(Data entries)

= = = = = = =

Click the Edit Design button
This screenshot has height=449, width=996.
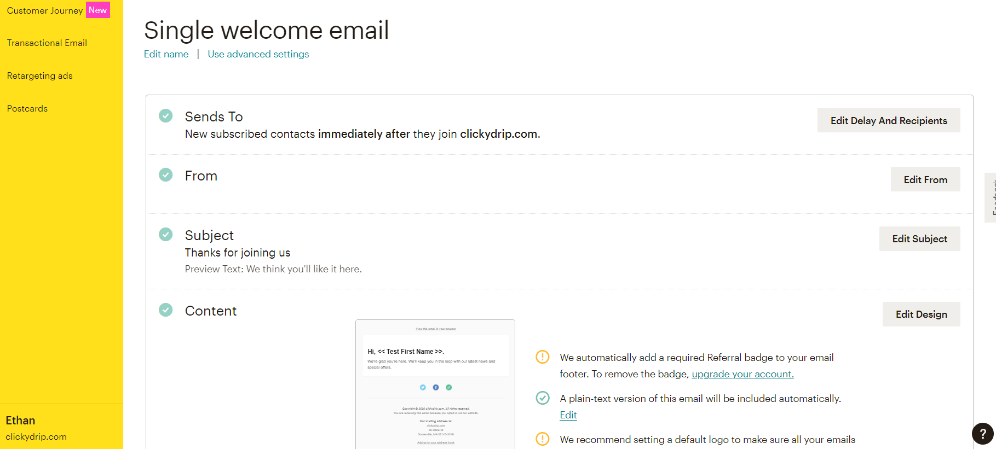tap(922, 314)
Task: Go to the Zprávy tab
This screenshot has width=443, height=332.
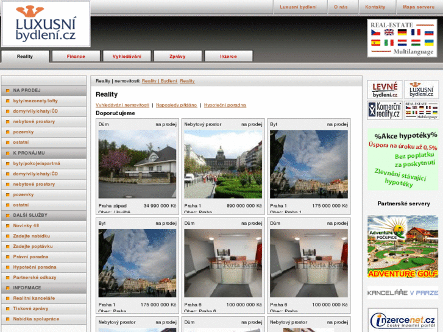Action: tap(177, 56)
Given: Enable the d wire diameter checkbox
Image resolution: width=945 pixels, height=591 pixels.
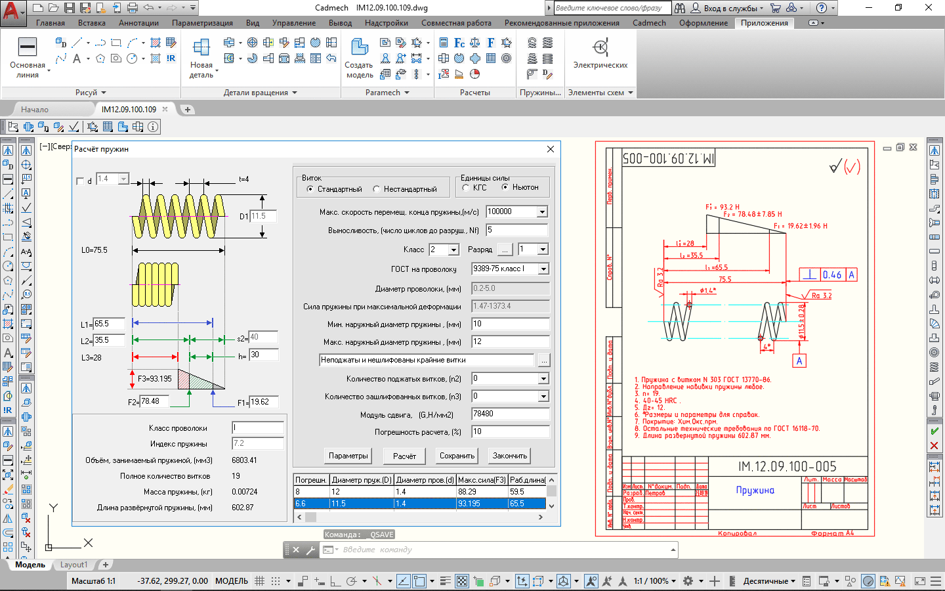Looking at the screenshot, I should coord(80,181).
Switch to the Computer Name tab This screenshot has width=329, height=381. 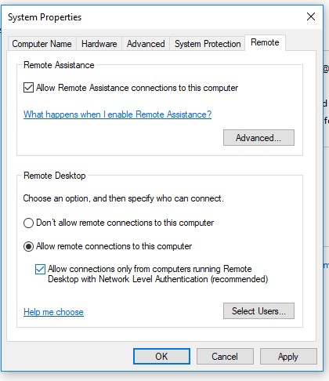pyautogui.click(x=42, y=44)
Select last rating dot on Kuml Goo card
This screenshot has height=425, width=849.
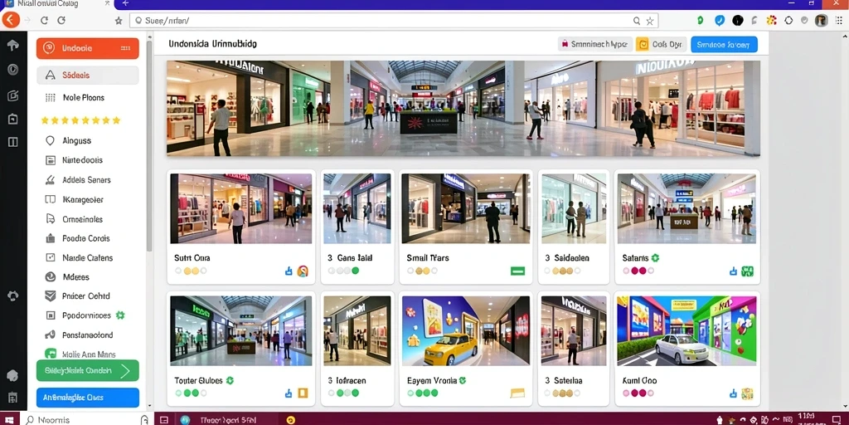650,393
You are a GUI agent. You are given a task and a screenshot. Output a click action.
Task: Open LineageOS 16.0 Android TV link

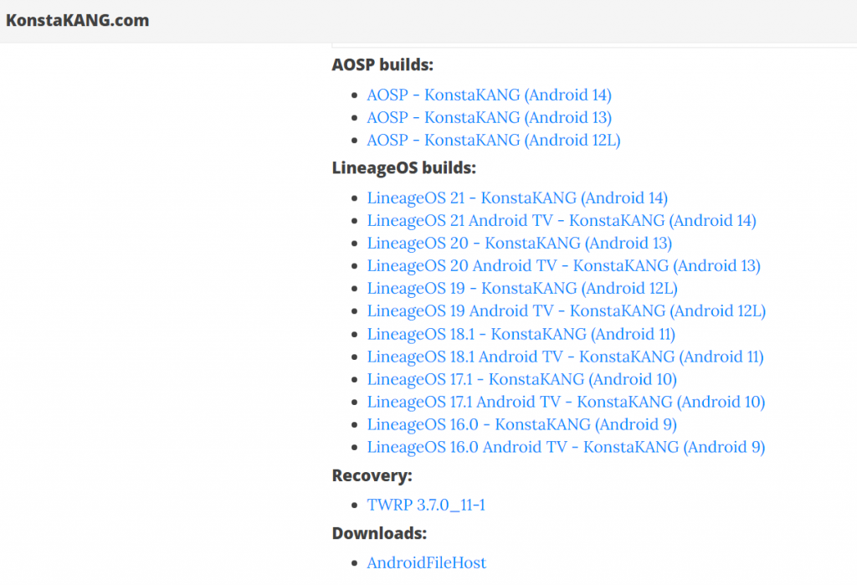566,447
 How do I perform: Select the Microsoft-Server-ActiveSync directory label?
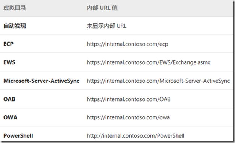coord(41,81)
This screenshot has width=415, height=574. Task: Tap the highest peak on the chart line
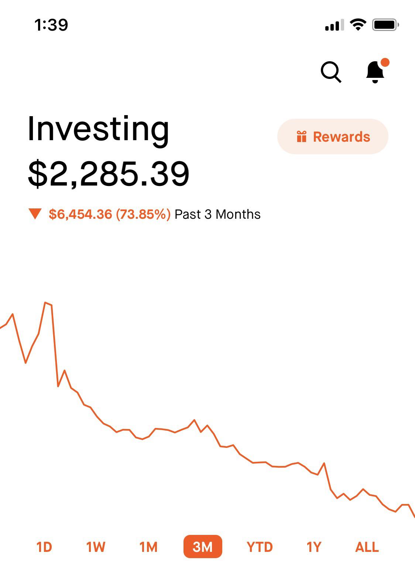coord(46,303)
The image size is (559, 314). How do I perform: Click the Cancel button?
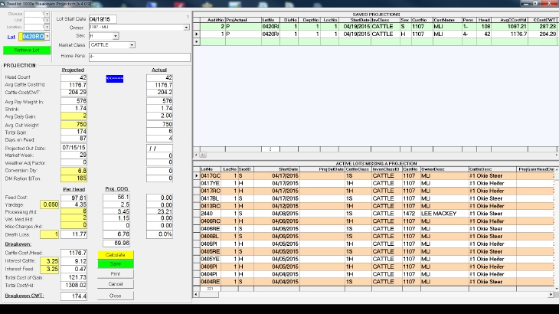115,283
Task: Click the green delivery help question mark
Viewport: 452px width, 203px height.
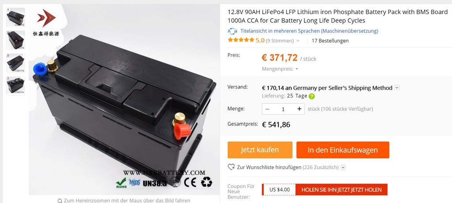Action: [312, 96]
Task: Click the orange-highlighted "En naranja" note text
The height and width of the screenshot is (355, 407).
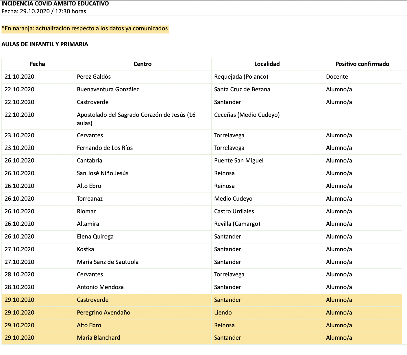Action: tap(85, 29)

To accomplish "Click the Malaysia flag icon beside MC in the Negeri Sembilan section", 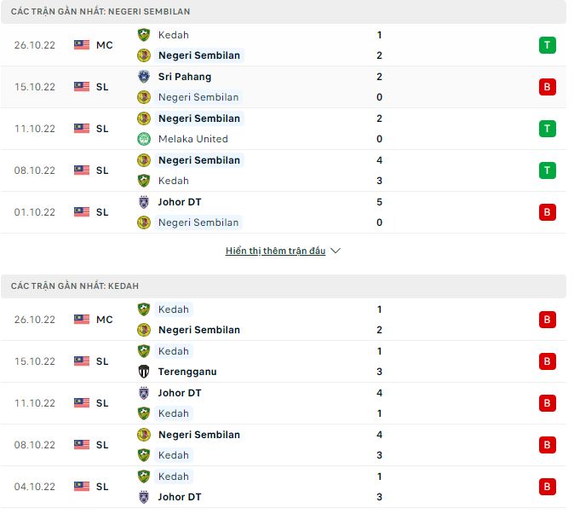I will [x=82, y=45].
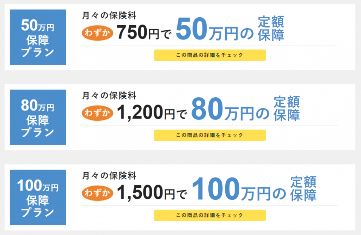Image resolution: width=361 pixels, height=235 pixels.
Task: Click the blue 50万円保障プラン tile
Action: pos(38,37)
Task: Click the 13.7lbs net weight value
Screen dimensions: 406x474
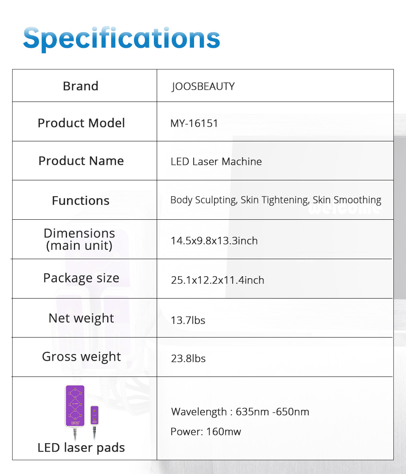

= = = = = = =

> What is expected
Rewrite the stretch from the line containing "Task: Click the 13.7lbs net weight value" through the end of the items, changing "net weight" to "gross weight" and keeping everything else the same. Omit the pictures from your answer.

> Solution to the problem
Task: Click the 13.7lbs gross weight value
Screen dimensions: 406x474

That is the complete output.